Cultura nas Favelas para Além do Lugar Comum

Mobilizadores nos falam de seu desconforto com a cobertura tradicional da mídia em temas como cultura nas favelas. Esse e outros temas têm sido historicamente mobilizados no processo de estigmatização e de delimitação dos papéis sociais possíveis para moradores de favela. Ao falar de temas como a alimentação, a cultura, o esporte, a religião e a fama, em geral, mostra-se, na mídia tradicional, a favela e seus moradores pela fome, carência de cultura, pelo esporte e religião como única saída, e pela fama através do tráfico ou do crime. 

No entanto, em 2023, essa tendência foi quebrada por muitos meios da mídia internacional. A AFP disseminou a importância do trabalho da Gastromotiva e de Ana Lúcia Costa com suas cozinhas solidárias na Rocinha, em “Chefs de Favelas do Brasil Dizem que os Pobres Também Deveriam Comer Bem“. É criada uma perspectiva não de salvação externa, mas sim de protagonismo do morador, que luta para que seus vizinhos em vulnerabilidade social tenham acesso a pratos gostosos, sofisticados, nutritivos e saudáveis. Contudo, apesar da cobertura propositiva, a AFP persiste no uso do termo slum nesta reportagem, que foi republicada em meios como The Tico Times, The Star, Kuwait Times e Malay Mail.

Outra fonte de notícias francesa, Le Monde publicou uma matéria destacando os museus comunitários nas favelas, resumindo sua importância: “Os bairros populares das cidades brasileiras vivenciam o surgimento de ‘museus sociais’, cujo objetivo é valorizar as populações invisíveis“.

Le Monde sobre museus de favela. Foto: Bruno Meyerfeld / Le Monde
Le Monde sobre o Museu de Favela, no Pavão-Pavãosinho/Cantagalo. Foto: Bruno Meyerfeld/Le Monde

Le Monde apresentou perspectivas inovadoras de reflexão sobre a desigualdade social brasileira, publicando uma análise sobre o desaparecimento dos “quartos de empregada”, uma herança racista e escravocrata. O mesmo jornal fez uma apresentação panorâmica sobre os bate-bolas, figuras do carnaval do subúrbio carioca, patrimônio de favelas e periferias do Rio de Janeiro.

Ainda no espectro da cultura, foi publicada uma interessante matéria no The Guardian sobre como uma música marginalizada, preta e de favela, o funk ganhou os museus do asfalto, como o Museu de Arte do Rio.
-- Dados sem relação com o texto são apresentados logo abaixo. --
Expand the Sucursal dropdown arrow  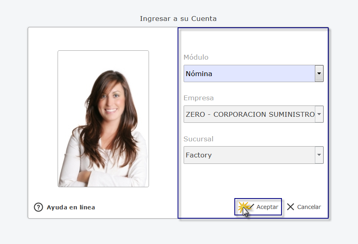coord(319,155)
Durante o ano também foi perceptível a análise territorializada em favelas de temas que estavam em destaque mundial, como o The Guardian que publicou sobre como jovens jogadoras femininas na comunidade Beira-Mar em Duque de Caxias estão quebrando com o machismo e se preparando para futuras Copas do Mundo. E o filme Barbie inspirou uma videorreportagem da Associated Press sobre a Barbie Negra do Complexo do Alemão.

No ano de 2023 também foram publicadas matérias em duas revistas internacionais católicas. La Croix relatou  as dificuldades que a Igreja Católica têm tido para denunciar violações de direitos humanos nas favelas. Enquanto isso, a Black Catholic Messenger publicou um extenso e profundo perfil de Frei David Santos e seu papel crucial para a realização das políticas afirmativas através da Educafro no Brasil.
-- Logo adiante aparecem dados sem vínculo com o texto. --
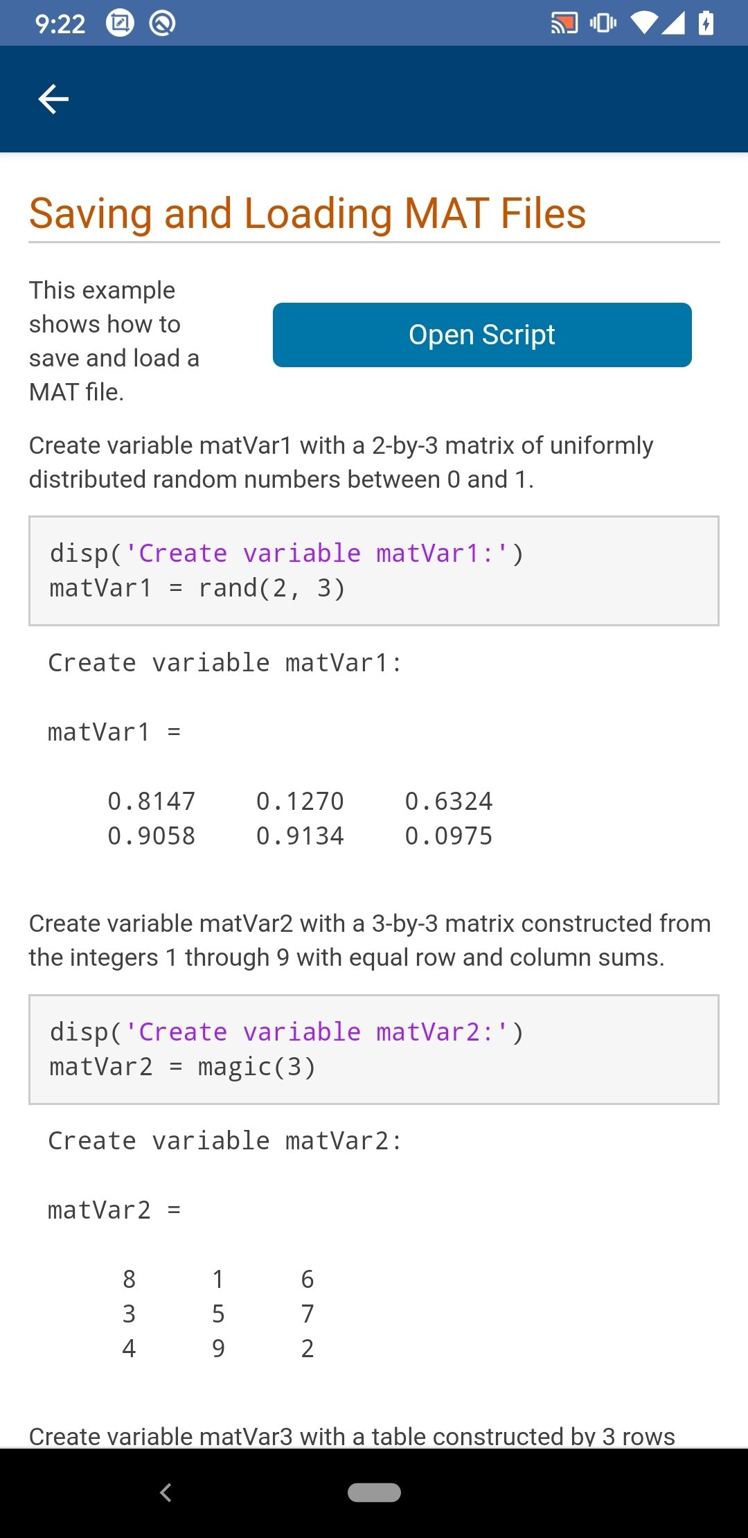Open Script button
This screenshot has height=1538, width=748.
[482, 335]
Também foram publicadas matérias que humanizam as favelas a partir da apresentação de personalidades interessantes. O The Guardian realizou um perfil com o criador de conteúdo e cria da Maré, Raphael Vicente, “TikToker Brasileiro se Torna Viral Mostrando a ‘Alegria da Favela’“.

E a revista Time apresentou, em “Este Jornalista Brasileiro está Dando Voz aos Moradores das Favelas“, Rene Silva, fundador do Voz das Comunidades, e a história de crescimento do jornal que hoje conta com equipe de 35 pessoas cobrindo “cultura, política, esportes, educação e problemas de negligência do Estado”.

Raphael Vicente nas ruas do Complexo da Mare. Foto: Kristin-Bethge / The Guardian
Raphael Vicente nas ruas do Complexo da Maré. Foto: Kristin Bethge/The Guardian

*A Rede Favela Sustentável e RioOnWatch são ambas iniciativas realizadas pela Comunidades Catalisadoras (ComCat).